Return, character for character, the stretch of lines below from the one containing "Task: Select item number 2685473" through the one containing "will [x=1445, y=138].", including both of those lines.
________
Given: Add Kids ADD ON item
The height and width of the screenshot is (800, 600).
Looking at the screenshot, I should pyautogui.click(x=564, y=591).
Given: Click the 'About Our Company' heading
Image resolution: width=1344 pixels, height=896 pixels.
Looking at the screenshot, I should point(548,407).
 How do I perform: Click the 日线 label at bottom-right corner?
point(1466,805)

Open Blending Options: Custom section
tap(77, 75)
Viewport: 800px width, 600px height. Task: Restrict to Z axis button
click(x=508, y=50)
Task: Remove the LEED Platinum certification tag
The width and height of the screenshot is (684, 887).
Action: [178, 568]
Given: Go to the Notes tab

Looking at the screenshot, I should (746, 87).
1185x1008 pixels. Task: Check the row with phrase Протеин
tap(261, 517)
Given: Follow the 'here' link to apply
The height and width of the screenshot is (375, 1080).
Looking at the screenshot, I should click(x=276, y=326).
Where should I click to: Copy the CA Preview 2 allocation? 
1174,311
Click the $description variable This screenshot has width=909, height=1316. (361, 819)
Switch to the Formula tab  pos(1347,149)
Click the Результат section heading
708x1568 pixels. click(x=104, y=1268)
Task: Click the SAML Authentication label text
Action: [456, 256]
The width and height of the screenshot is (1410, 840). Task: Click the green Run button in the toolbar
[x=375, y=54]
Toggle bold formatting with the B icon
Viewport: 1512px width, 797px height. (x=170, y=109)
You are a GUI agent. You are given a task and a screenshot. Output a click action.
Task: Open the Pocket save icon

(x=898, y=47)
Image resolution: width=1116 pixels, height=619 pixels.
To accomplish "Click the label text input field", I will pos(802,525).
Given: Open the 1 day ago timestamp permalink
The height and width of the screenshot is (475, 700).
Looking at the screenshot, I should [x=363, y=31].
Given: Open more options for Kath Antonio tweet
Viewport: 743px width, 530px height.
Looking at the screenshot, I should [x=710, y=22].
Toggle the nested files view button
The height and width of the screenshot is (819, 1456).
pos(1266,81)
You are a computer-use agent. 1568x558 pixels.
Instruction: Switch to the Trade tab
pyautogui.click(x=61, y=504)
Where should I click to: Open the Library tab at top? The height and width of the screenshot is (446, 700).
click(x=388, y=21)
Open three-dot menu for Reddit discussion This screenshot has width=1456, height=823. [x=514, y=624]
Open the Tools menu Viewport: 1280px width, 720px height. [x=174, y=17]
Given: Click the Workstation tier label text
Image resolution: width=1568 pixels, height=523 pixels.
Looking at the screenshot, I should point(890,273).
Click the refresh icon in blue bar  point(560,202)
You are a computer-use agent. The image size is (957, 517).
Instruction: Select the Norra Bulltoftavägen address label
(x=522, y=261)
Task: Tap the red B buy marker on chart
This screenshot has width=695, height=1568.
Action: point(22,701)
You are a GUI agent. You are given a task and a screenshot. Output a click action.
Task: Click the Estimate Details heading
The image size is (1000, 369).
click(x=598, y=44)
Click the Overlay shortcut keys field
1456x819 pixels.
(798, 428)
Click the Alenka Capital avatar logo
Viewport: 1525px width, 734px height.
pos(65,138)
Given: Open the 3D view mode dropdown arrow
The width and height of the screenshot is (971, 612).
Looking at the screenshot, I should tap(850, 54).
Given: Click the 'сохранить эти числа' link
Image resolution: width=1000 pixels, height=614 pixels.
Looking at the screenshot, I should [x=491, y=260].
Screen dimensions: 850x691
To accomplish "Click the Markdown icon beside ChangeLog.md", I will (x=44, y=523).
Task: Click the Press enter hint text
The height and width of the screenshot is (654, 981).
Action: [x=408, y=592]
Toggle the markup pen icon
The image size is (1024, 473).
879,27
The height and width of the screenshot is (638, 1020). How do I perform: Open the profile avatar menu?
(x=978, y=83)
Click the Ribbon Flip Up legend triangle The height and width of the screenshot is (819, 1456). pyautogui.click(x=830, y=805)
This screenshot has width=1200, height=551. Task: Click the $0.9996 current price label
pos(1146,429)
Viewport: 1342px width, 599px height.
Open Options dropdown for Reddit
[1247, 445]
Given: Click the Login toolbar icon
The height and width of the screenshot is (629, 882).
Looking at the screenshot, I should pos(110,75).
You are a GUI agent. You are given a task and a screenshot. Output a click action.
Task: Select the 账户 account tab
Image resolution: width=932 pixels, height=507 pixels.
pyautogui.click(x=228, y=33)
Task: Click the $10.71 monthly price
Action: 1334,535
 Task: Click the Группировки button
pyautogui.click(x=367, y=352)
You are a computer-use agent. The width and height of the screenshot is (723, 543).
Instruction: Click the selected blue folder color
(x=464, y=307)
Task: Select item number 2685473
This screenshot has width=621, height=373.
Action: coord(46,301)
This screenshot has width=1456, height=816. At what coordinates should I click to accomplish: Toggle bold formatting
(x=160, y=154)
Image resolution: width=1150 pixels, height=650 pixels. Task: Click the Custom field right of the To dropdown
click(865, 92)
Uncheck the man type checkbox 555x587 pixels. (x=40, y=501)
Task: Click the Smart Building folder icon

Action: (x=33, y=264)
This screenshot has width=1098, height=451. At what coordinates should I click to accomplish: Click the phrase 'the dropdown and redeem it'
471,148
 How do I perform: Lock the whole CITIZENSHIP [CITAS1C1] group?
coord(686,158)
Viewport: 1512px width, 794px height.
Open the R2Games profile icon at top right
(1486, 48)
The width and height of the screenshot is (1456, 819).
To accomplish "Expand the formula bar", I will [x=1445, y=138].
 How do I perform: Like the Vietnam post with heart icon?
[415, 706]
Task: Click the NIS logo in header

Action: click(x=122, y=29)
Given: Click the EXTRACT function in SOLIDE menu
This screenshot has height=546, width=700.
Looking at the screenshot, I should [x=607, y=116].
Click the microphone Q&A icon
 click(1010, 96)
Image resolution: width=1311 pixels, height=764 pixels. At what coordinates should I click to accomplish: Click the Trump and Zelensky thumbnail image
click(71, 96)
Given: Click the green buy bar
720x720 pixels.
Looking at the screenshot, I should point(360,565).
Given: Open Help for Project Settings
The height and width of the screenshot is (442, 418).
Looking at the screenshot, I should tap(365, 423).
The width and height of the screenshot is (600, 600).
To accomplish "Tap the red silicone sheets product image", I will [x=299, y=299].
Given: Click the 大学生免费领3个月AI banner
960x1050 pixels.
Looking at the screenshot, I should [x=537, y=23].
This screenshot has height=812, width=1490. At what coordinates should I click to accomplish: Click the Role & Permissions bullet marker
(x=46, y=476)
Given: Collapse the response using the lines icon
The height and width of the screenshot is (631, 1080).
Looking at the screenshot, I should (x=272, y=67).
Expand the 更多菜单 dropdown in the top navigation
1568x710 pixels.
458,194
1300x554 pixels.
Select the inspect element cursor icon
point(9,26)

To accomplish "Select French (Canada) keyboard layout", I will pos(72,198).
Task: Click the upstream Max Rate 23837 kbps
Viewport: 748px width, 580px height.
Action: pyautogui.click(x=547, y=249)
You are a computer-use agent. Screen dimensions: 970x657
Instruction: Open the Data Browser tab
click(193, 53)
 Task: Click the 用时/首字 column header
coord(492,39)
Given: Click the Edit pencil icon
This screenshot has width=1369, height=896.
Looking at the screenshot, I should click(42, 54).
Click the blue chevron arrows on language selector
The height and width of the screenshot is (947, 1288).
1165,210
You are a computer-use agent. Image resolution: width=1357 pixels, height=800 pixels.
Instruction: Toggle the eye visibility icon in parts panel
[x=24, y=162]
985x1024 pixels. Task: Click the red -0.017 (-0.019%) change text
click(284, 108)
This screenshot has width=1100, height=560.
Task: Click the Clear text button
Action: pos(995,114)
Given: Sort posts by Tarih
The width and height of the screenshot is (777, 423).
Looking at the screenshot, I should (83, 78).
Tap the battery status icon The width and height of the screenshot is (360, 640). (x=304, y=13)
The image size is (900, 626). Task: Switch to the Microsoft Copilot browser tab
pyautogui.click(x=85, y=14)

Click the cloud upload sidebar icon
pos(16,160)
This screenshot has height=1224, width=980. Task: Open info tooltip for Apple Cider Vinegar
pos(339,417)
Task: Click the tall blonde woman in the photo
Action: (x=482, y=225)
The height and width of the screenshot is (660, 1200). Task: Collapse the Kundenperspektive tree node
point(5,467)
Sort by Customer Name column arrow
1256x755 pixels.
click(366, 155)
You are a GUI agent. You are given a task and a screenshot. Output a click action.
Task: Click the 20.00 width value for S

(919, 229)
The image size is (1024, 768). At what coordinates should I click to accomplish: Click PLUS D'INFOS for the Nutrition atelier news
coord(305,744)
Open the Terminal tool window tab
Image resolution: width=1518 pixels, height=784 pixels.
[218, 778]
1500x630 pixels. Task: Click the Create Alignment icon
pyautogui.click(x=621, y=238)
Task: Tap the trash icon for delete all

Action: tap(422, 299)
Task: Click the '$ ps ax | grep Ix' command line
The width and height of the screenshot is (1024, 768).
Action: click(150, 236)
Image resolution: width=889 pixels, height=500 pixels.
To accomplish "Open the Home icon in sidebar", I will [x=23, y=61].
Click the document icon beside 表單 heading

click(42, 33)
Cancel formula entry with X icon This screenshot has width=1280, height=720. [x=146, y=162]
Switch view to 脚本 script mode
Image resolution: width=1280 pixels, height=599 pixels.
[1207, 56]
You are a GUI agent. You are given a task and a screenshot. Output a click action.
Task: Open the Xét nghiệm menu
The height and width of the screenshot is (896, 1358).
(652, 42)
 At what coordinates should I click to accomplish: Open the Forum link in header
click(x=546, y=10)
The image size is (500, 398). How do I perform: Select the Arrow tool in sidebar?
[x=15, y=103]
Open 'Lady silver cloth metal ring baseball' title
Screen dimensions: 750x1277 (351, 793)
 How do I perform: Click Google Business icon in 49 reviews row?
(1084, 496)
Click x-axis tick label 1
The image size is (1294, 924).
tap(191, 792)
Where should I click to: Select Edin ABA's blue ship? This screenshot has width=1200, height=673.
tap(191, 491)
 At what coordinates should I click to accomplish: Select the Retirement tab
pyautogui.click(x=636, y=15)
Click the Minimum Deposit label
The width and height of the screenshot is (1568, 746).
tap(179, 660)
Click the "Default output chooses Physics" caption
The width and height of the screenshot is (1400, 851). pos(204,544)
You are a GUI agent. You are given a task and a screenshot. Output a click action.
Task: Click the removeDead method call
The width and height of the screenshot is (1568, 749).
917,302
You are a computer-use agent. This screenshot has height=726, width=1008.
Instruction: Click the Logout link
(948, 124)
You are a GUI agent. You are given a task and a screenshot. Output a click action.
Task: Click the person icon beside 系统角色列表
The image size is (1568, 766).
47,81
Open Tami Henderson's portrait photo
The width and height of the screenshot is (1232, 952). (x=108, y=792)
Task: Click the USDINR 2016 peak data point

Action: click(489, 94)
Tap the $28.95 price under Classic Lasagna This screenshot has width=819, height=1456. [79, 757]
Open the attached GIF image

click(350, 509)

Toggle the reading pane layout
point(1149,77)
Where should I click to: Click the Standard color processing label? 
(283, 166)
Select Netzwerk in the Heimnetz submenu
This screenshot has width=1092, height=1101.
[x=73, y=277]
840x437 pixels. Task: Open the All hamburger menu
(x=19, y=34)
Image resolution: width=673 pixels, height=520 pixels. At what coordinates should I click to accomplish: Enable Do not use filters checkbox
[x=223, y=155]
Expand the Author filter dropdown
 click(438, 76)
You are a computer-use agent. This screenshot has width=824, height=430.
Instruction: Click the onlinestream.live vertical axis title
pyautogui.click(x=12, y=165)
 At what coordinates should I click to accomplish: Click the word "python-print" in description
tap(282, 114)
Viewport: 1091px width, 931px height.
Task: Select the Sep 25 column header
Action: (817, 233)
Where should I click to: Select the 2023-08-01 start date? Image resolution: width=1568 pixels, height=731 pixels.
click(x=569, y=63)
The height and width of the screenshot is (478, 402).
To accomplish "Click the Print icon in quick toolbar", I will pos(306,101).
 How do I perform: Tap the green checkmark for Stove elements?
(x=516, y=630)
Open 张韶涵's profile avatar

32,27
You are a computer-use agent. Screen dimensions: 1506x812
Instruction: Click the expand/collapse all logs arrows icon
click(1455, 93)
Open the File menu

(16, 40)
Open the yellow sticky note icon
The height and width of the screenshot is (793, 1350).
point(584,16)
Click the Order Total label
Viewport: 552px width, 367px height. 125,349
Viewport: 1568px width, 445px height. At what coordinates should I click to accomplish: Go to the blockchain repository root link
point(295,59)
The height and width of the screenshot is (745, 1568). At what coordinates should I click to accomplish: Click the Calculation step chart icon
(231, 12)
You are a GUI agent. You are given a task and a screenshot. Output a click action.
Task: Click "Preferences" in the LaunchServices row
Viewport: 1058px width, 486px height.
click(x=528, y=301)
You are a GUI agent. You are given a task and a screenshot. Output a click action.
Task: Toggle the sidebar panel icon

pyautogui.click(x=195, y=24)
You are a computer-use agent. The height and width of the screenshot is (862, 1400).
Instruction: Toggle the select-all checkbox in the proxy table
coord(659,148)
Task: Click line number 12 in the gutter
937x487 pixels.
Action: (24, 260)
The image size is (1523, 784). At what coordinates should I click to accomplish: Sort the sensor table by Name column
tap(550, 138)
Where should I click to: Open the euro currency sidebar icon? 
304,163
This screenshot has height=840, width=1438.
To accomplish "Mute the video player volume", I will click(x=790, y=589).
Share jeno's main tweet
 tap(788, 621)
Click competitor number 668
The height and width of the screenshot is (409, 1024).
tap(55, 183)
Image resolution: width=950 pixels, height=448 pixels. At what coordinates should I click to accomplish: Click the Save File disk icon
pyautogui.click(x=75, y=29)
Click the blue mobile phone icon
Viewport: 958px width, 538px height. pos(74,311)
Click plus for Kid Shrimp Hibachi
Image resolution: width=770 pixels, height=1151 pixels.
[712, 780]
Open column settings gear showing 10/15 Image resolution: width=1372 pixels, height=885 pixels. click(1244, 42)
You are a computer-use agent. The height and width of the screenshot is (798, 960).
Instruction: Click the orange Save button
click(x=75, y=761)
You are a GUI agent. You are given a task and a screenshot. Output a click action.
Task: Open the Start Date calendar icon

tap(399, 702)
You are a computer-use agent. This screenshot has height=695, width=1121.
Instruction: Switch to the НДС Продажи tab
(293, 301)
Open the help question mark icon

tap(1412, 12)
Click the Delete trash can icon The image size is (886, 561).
________
COMPLETE ANSWER:
Task: Select item number 2685473
This screenshot has width=621, height=373.
Action: coord(46,301)
This screenshot has width=1456, height=816. At what coordinates should I click to accomplish: Toggle bold formatting
(x=160, y=154)
Image resolution: width=1150 pixels, height=650 pixels. Task: Click the Custom field right of the To dropdown
click(865, 92)
Uncheck the man type checkbox 555x587 pixels. (x=40, y=501)
Task: Click the Smart Building folder icon

Action: (x=33, y=264)
This screenshot has width=1098, height=451. At what coordinates should I click to accomplish: Click the phrase 'the dropdown and redeem it'
471,148
 How do I perform: Lock the whole CITIZENSHIP [CITAS1C1] group?
coord(686,158)
Viewport: 1512px width, 794px height.
Open the R2Games profile icon at top right
(1486, 48)
The width and height of the screenshot is (1456, 819).
To accomplish "Expand the formula bar", I will [x=1445, y=138].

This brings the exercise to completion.